» Passage given:
>> begin
Saturday, June 21, 2014

Netiquette IQ - 9 Core Reasons Not to Keep Email Drafts

Virtually every email user , from time to time, closes their email software with unsent messages. Many, if not most, programs will keep unsent messages as drafts. Some users will save messages as drafts with the intention of adding something not readily available, needing to pause, delaying a message containing bad news or even to prevent sending the email in haste or anger. Some users will keep drafts for a long time. In many, if not most, instances it is not useful to do so. Here is a list of specific items which can cause problems by having draft mails.

Time sensitive information may cease to be relevant
Incomplete messages may inadvertently be sent
Potential recipients may be excluded
Irrelevant recipients may still be included
Spelling checks may not be done
New information of benefit will be omitted
Whoever receives the message may be slighted because of the delay
The message might be mistakenly deleted or lost
You may end up sending two messages on the same topic!
>> end
» Goal of the exercise: Repeat the post on email drafts word for word, from "Time sensitive information" to "the same topic!". Rely on nothing but the post on email drafts above.

» Supplied information:
>> begin
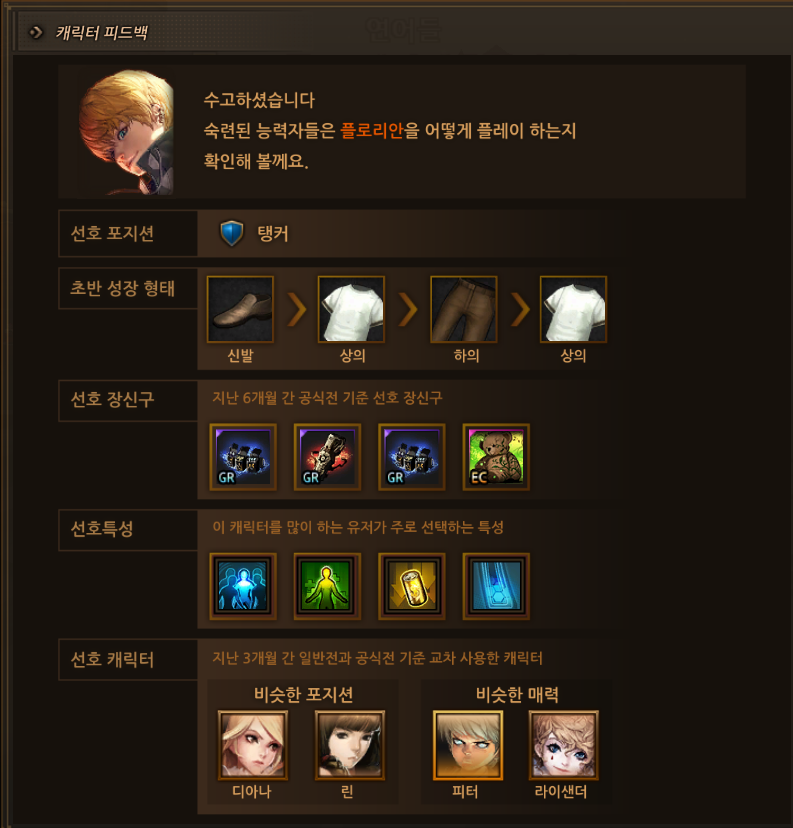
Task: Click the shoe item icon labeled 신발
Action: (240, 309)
>> end
>> begin
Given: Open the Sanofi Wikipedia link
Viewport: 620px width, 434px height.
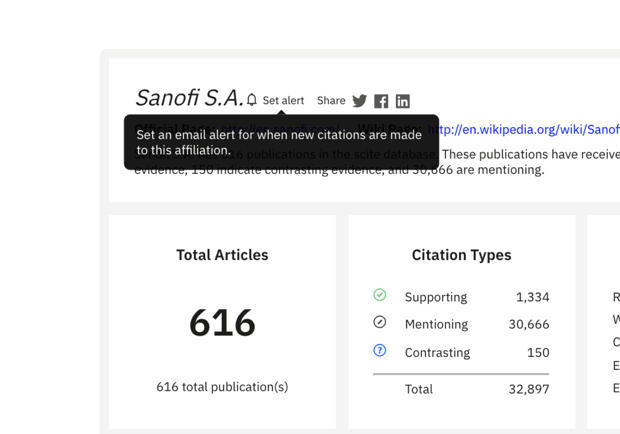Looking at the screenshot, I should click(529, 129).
>> end
» Task response:
Time sensitive information may cease to be relevant
Incomplete messages may inadvertently be sent
Potential recipients may be excluded
Irrelevant recipients may still be included
Spelling checks may not be done
New information of benefit will be omitted
Whoever receives the message may be slighted because of the delay
The message might be mistakenly deleted or lost
You may end up sending two messages on the same topic!